3. Gio Nac, Gio Thu – Meat Pie, Pork Head Ham:
For Vietnamese people, the New Year feast from past to present must contains meat pie – one of the most delicious and indispensable Vietnamese New Year dish.
Meat pie (Gio) made from finely milled meat in a stone mortar, wrapped in banana leaves into the tube shape, then boiled, or better, steamed. Meat pie is white, presented on the plate. It must to be well-cut in order to look “neat”, nice, and easy to pick up. Gio is usually made of pork. There is also Gio Bo (beef pie) made from finely milled beef.
Meat pie made from the meat of a pig’s head is called pork head ham (Gio Thu). For making pork head ham, pig’s ears and head meat are not milled but diced, mixed with wood ear (black mushroom), fish sauce, pepper, and stir fried (fried in a pan, and stir them well on low heat). Then, wrap the pies in fresh banana leaves, tie it carefully, and boil or steam them. When the meat pies are well-cooked, take them out and then press them using 4 bamboo sticks, tie them well, and hang them above the stove.

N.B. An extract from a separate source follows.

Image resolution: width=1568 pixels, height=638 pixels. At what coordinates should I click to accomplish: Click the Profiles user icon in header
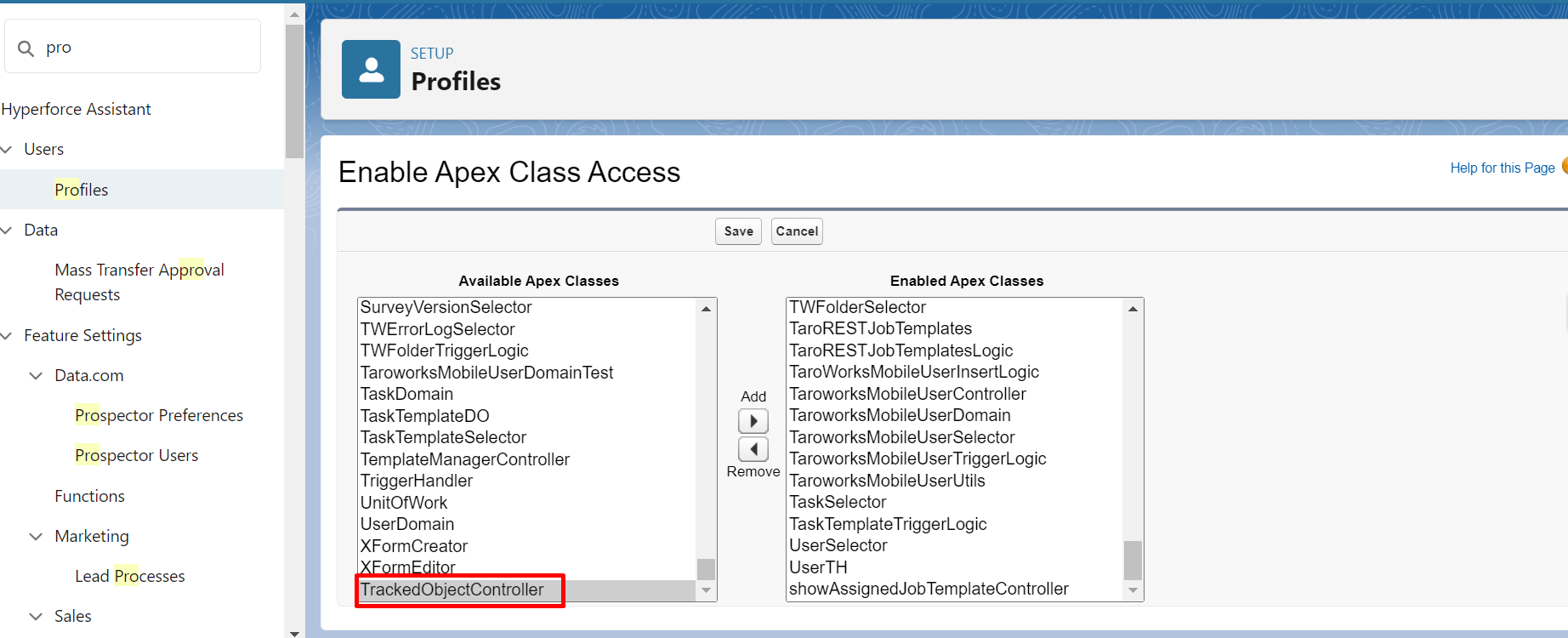pos(371,70)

4. Thit Dong – Frozen Meat:
Frozen meat is a particular dish in the winter-spring period of the Northern Vietnam. In the cold weather, frozen meat becomes tastier. This dish is made from meat mixed, sometimes from chicken, plus an array of pork skin. All ingredients are well-simmered. After the ingredients are cooked, the meat pot will be taken out from the heat, covered, frozen thanks to the essence of the land, the sky, the cold wind, and the dew to become a wonderful dish. On the surface of the frozen meat pot, we can see a layer of fat in white as snow mixed with the smooth yellow as a peaceful lake. A piece of frozen meat served with a pickled onion make the true Northern Tet.
5. Thit Bo Kho Que – Beef Braised With Cinnamon:
This dish is also one of the best Vietnamese New Year food dishes which are enjoyed in Northern Vietnam. Typically, this dish is prepared from the 29th to worship in the 30th noon and the first New Year days. To make this dish, we will need to choose the beef which also contains sinews. Then, marinate the beef with garlic juice, salt (or fish sauce), add some slices of lean and fat meat mixed in the middle and roll, tie it with bamboo strings and fry it before braising it in a pot.
Next, you need to put the beef in a pot with boiling water mixed with soy sauce, a little sugar, and a small piece of roasted cinnamon, cook until it becomes tender, then take it out, and let it cool. Remove the bamboo strings and cut the beef into slices. The beef slices should be soft but surely not crushed. The white color of the lard is mixed with the brown color of the beef, making the dish really eye-catching. This dish can be served with rice or Chung Cake on New Year’s days.